Jaekeun Lee's Space     Projects     About Me     Blog     Writings     Tags

Logistic Regression

Tags:

  • Logistic Model is a statistical model that uses a logistic function to classify dependent variable.

  • In general, (Binary) Logistic Regression is used for binary classification. (Pass/Fail, Alive/Dead, Win/Lose, etc…) If there are more numbers of dependent variables, you should look into multinomial logistic regression

  • As its purpose is mainly in binary classification, the model is often used for supervised machine learning.

  • The dependent variables are labeled as 0 or 1.

  • If the probability of predicting dependent variable to 0 is above 50%, the dependent variable will be classified as 0. Else, it would be classified as 1.

The Logistic Model derived from linear regression. If we set y as the probability of predicting one of the two dependent variables, classification becomes easy.

If y > 0.5, it will be labeled as dependent variable A. If y < 0.5, it will be labeled as dependent variable B.

\[y = ax+b\]

However, as we can see from the linear regression model above, y and x can have infinite values. As the name suggests, the logistic model is derived from the linear equation by transforming it with logit function.


Logit Function

Logit function, or log-odds is the logarithm of the odds(relative probability the event will happen)

\(odds : \frac{p}{1-p}\) p is the probability that the event will happen. Thus, the logit function and inverse logit function is:

\[logit(p)= ln\frac{p}{1-p}\]

Logistic Function

Using the logit function, the linear model can be transformed as following equation:

\(logit(p)= ln\frac{p}{1-p}= ax + b\)
\(\frac{1-p}{p}= \frac{1}{e^{ax+b}}\)
\(p= \frac{e^{ax+b}}{e^{ax+b}+1}\)


How to Use it on Python


Let’s get into some practical stuff now. The code for logistic regression is pretty short and simple. You just need training dataset and testing dataset to build a model.

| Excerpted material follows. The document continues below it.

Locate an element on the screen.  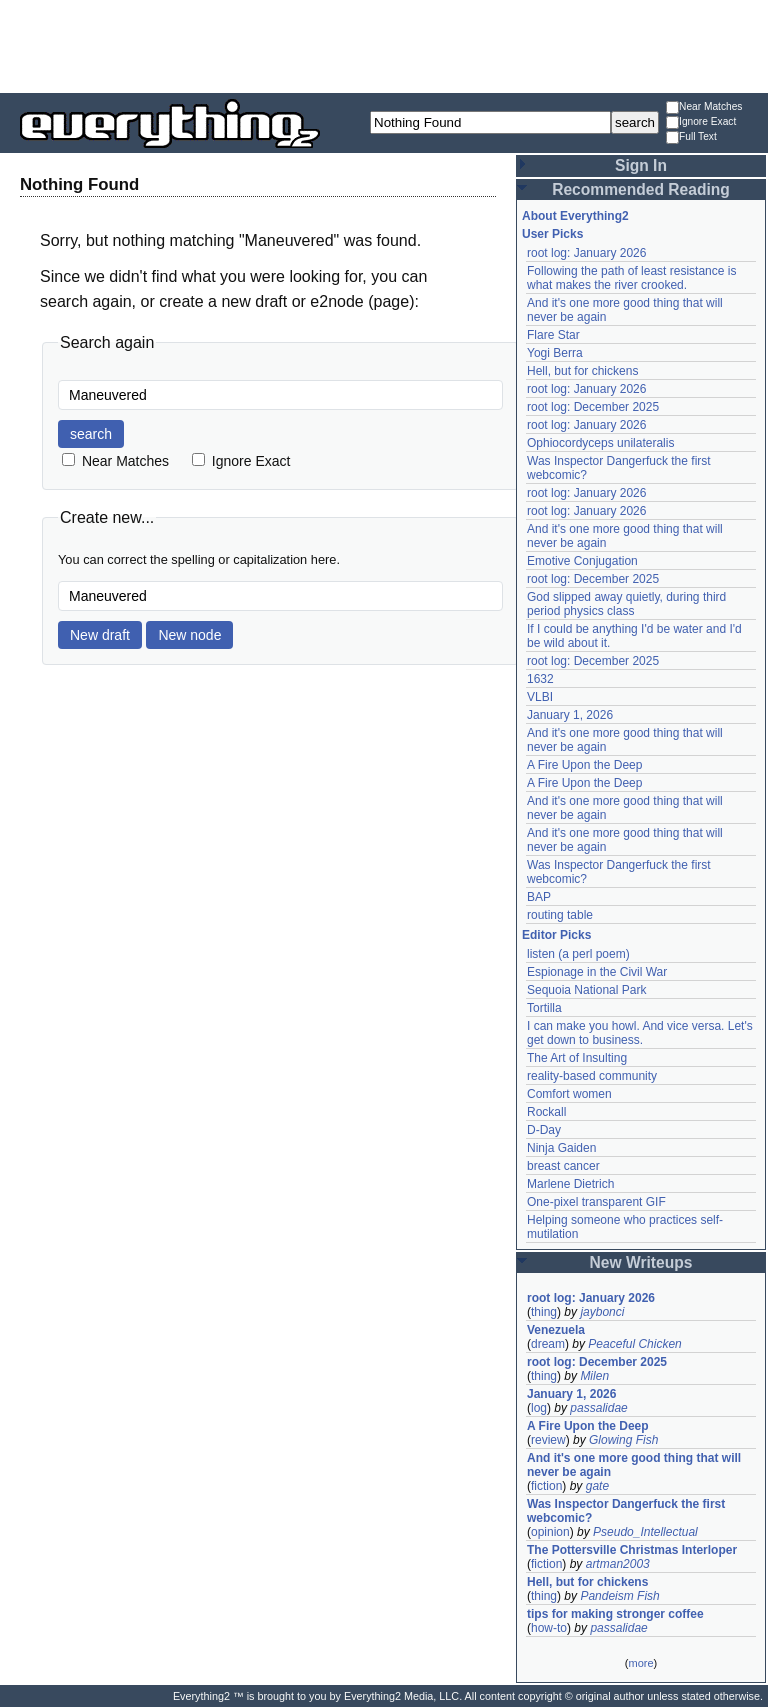
I can make you howl. And vice versa. Let's get down to business. is located at coordinates (640, 1033).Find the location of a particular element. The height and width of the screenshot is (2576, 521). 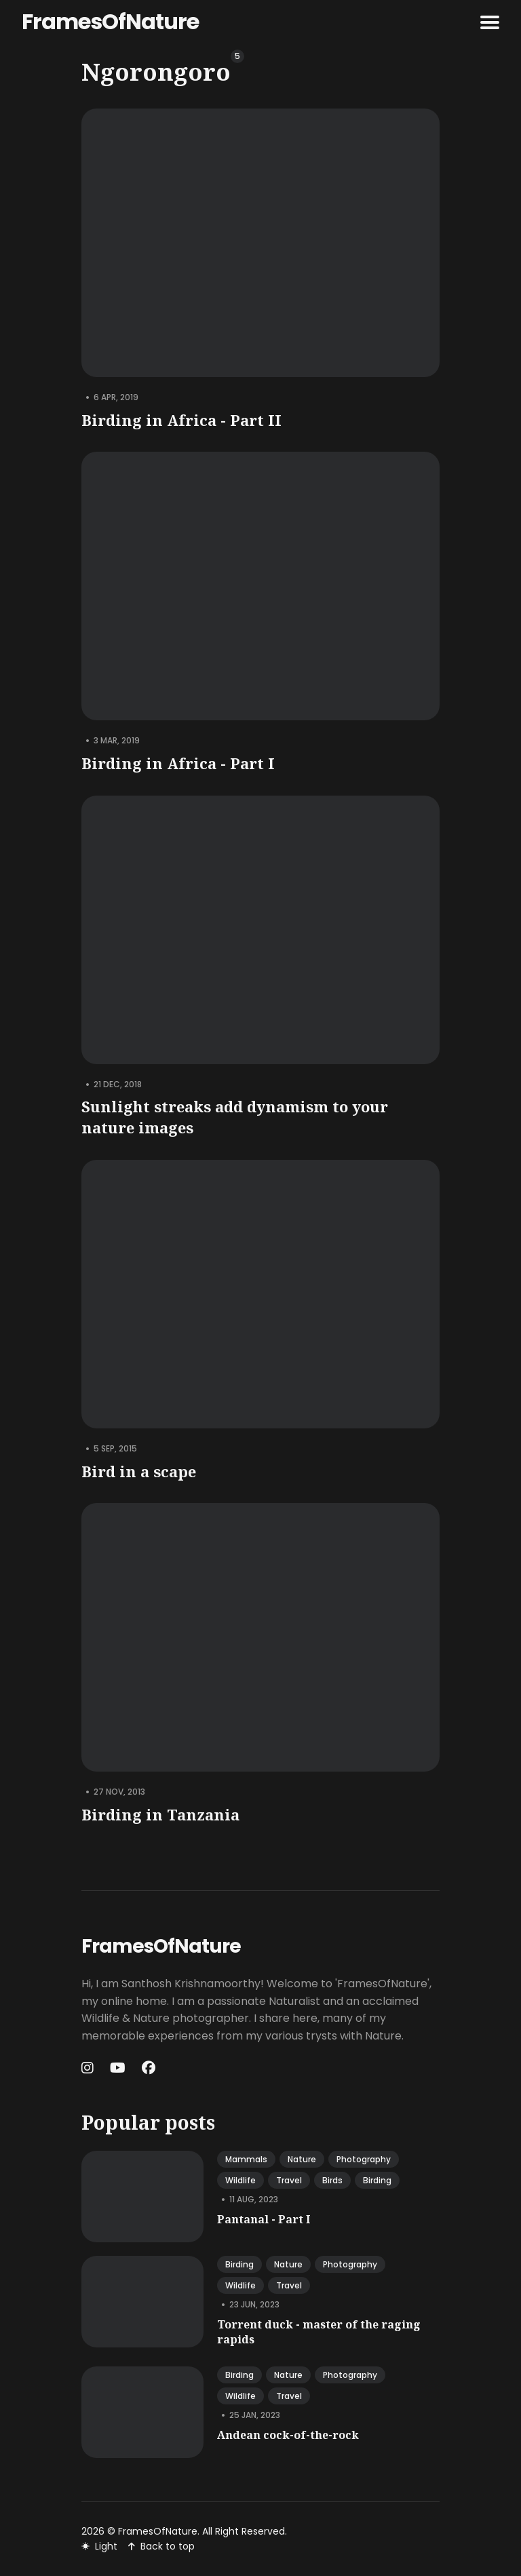

birding is located at coordinates (377, 2180).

from sklearn.linear_model import LogisticRegression

# Calling the function and training data
lg = LogisticRegression() #make an instance of the Model
lg.fit(x_train, y_train)  #fit your training dataset

# Making predictions and calculating accuracy
predictions = lg.predict(x_test) # Predictions 
accr = lg.score(x_test, y_test) # Accuracy

print(predictions)
print(accr)